Actually, Hendrix was Totusek's first inspiration: "I heard Jimi Hendrix play guitar when I was 14 and I started playing blues. I realized that a lot of what Hendrix was doing was very rhythmic. I also liked Dizzy Gillespie, and Dizzy always said that if you come from the rhythm, the notes aren't as important.
These notions naturally led Totusek to African music, and to musicians: "I was first exposed to African music by playing it with Africans." Ghanaian percussionist Obo Addy and Zimbabwean marimba master Dumisani Maraire both had bands in Seattle, and Totusek did stints with each of them before heading to Europe at the age of 21. In London, he discovered soukous when a friend invited him to come to a rehearsal of the band Somo Somo, which was led by Moses Fan Fan - composer, guitarist, and a veteran of the grandfather of all Zairean bands, Franco's TPOK Jazz.
"I walked into the rehearsal," says Totusek, "I saw three guitar players in the corner of a room, and I saw a trap set and percussion, singers, dancers, and horns. But when the guitars played by themselves it was just rhythmically beautiful." It blew Totusek away. And before he knew it, he had joined Somo Somo and was touring the British Isles intertwining his guitar lines with the great Fan Fan.
Totusek returned to Seattle to get Livingston. They relocated Freestyle to London, working on the side with the likes of Somo Somo and Nigerian fuji drummer Gaspar Lawal. The life was tough, since musicians' visas ruled out any other work, and, even in hip London, African music doesn't pay. So last year, Totusek and Livingston decided to check out the East Coast. They came to Boston to launch Freestyle III, at first a trio, now up to a quintet, and ever changing.
Totusek explains his arranging concept for the band. "The melting of the instruments is the most important thing-my rhythm with the trap set and the bass drum, Arne's rhythm with the vocalist. The rhythm of every instrument makes one sound together. In rock and roll, the drums play the beat, the bass locks up with the drums, and the guitar solos in any time figure. But when you have five musicians playing different melodies around one rhythmic concept, you create the weave. To me, the weave is the power and the beauty of soukous."
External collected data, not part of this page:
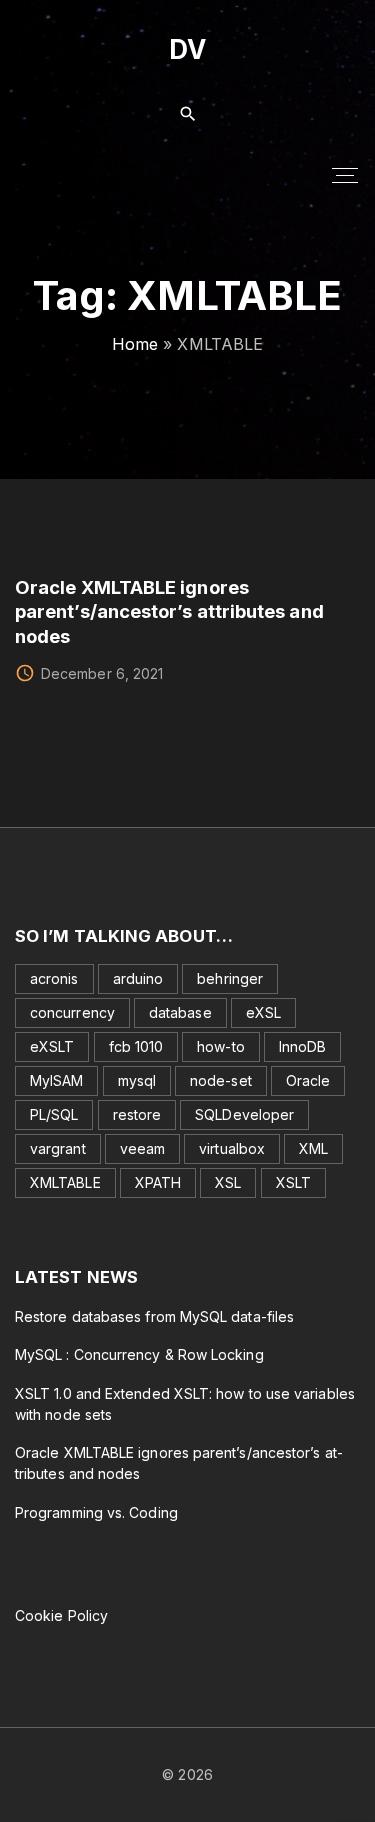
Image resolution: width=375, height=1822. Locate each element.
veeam (142, 1148)
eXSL (263, 1012)
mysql (137, 1080)
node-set (221, 1080)
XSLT (293, 1182)
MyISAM (56, 1080)
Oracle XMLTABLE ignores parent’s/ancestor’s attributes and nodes (169, 611)
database (180, 1012)
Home (135, 344)
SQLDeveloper (244, 1114)
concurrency (72, 1012)
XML (313, 1148)
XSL (228, 1182)
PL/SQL (54, 1114)
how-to (220, 1046)
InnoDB (302, 1046)
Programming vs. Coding (96, 1512)
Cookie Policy (61, 1615)
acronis (54, 978)
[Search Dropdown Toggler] (187, 114)
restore (137, 1114)
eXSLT (52, 1046)
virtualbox (232, 1148)
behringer (230, 978)
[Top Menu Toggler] (345, 175)
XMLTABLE (65, 1182)
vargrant (58, 1148)
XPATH (158, 1182)
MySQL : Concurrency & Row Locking (139, 1354)
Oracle (308, 1080)
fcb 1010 (136, 1046)
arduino (138, 978)
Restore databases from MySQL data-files (154, 1316)
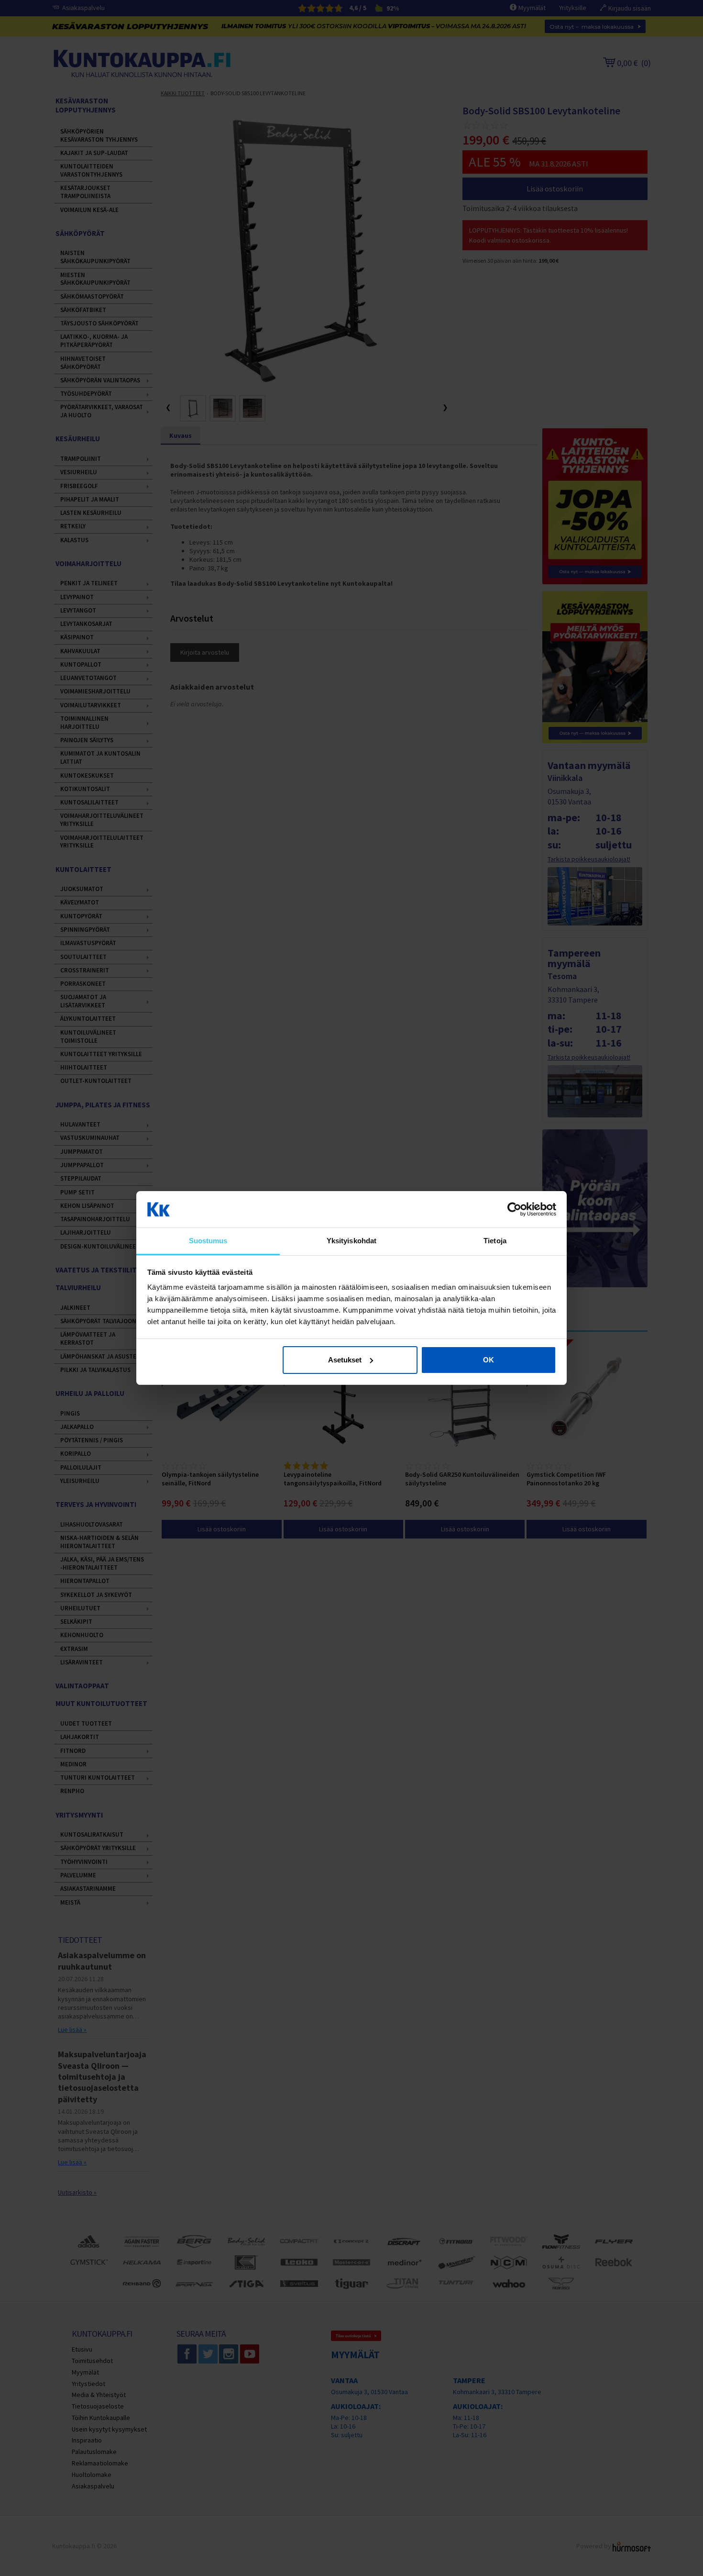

Easier said than done. But as more and more musicians discover the golden guitar grooves of Central Africa, unlikely combos like Freestyle are bound to etch new wrinkles on the face of American pop. Ironically, these are the sort of wrinkles that might help restore pop's youth and provide new direction. Far from being an anomaly, Freestyle may yet prove to be a sign of the times.